## AIM OF THE EXERCISE
Please write out the following portion of the page on Colorado Supreme Court decisions word for word, beginning at the words "Colorado Supreme Court Cases/Decisions" and stopping after the words "credits and exemptions.".

begin EXCERPT TO READ

Colorado Supreme Court Cases/Decisions
Colorado Supreme Court decisions (by category)
Taxation without Representation:
Mesa County Board of County Commissioners vs. State of Colorado (Mill Levy Tax “Freeze” case)
Bottom Line: The ruling majority upheld an unconstitutional tax increase (“tax policy change directly causing a net tax revenue gain“) on property taxes; deprived Colorado citizens of their constitutional right to a vote on tax increases; and retroactively made liars of local government officials who had promised no tax increase from “de-brucing.” The tax rate “freeze” actually locks in additional property tax increases (“an escalator tied to inflating housing values”) in future years that will outpace growth in personal income (hitting those on fixed incomes especially hard). Also buried in the ruling: eliminating constitutional protections for existing tax credits and exemptions.
Mesa County Board of County Commissioners vs. State of Colorado (Mill Levy Tax Freeze) District Court ruling by Judge Christina M. Habas (30 May 2008)
Barber vs. Ritter (the “November Surprise” “fees are not taxes” case; ruled that fees collected for one specific purpose, but transferred later to other (general) purposes – like funds collected from a tax – are not in violation of the TABOR requirement to receive prior voter approval for “any tax policy change… resulting in a net revenue gain”)

end EXCERPT TO READ
begin GIVEN MATERIAL

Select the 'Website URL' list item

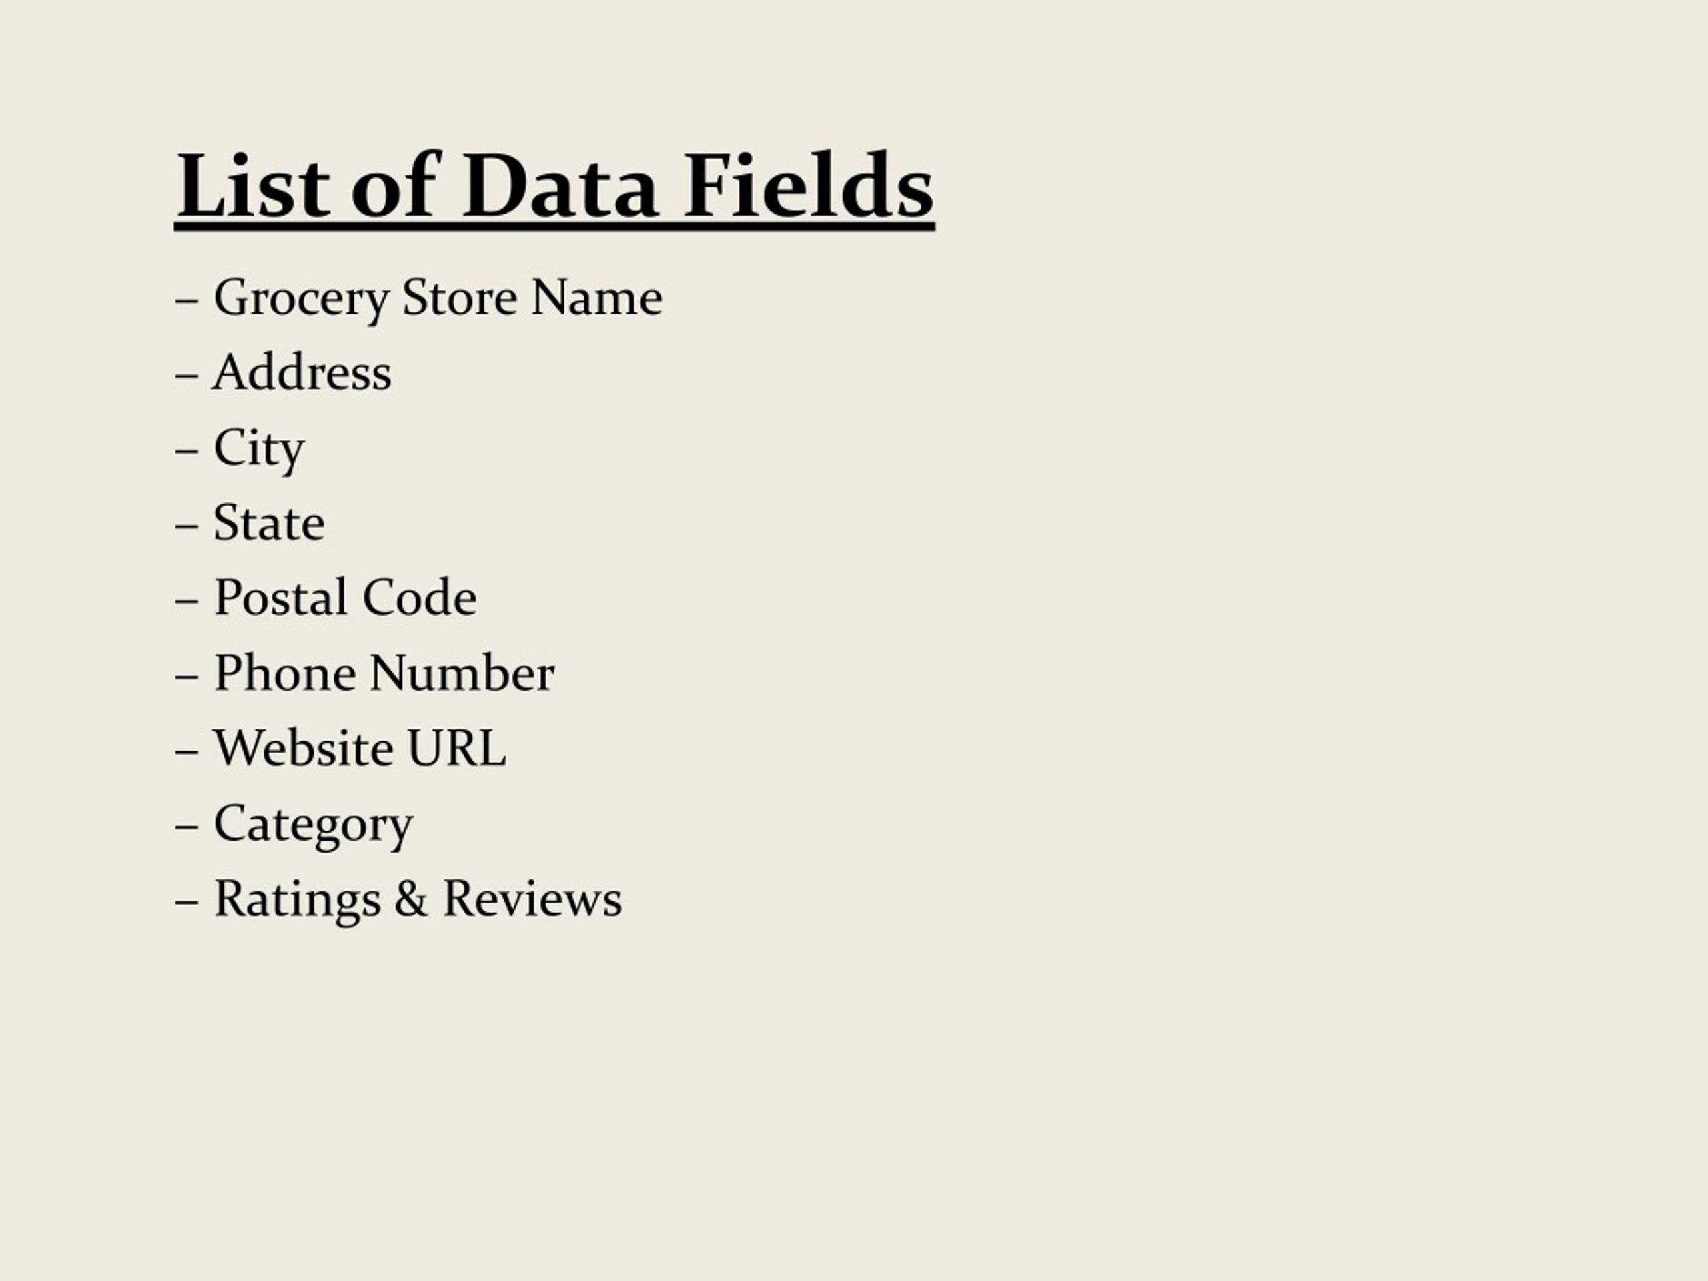360,749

end GIVEN MATERIAL

## ANSWER TO THIS TASK
Colorado Supreme Court Cases/Decisions
Colorado Supreme Court decisions (by category)
Taxation without Representation:
Mesa County Board of County Commissioners vs. State of Colorado (Mill Levy Tax “Freeze” case)
Bottom Line: The ruling majority upheld an unconstitutional tax increase (“tax policy change directly causing a net tax revenue gain“) on property taxes; deprived Colorado citizens of their constitutional right to a vote on tax increases; and retroactively made liars of local government officials who had promised no tax increase from “de-brucing.” The tax rate “freeze” actually locks in additional property tax increases (“an escalator tied to inflating housing values”) in future years that will outpace growth in personal income (hitting those on fixed incomes especially hard). Also buried in the ruling: eliminating constitutional protections for existing tax credits and exemptions.